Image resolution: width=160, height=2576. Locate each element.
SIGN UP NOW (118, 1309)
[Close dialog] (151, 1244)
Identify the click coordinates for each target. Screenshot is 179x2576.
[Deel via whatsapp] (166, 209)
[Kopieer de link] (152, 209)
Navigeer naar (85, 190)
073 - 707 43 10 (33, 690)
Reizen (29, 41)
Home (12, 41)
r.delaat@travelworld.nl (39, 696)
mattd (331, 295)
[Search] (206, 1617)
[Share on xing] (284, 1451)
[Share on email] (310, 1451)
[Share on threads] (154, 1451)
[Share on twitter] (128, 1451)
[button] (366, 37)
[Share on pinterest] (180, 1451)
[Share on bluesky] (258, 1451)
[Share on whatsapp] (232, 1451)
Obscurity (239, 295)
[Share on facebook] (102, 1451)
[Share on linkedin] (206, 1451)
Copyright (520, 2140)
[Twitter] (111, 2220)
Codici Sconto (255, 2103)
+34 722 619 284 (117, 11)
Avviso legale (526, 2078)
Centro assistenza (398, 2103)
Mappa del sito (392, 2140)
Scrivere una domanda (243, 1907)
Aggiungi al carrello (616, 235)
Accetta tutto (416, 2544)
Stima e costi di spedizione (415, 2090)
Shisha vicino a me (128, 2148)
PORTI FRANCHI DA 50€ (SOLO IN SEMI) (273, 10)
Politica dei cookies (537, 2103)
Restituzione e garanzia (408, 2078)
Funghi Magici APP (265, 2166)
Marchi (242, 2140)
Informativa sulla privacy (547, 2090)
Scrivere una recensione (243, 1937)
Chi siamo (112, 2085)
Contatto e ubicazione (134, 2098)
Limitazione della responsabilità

::::

Collect from the data above every line that includes "Scrivere".

Scrivere una domanda (243, 1907)
Scrivere una recensione (243, 1937)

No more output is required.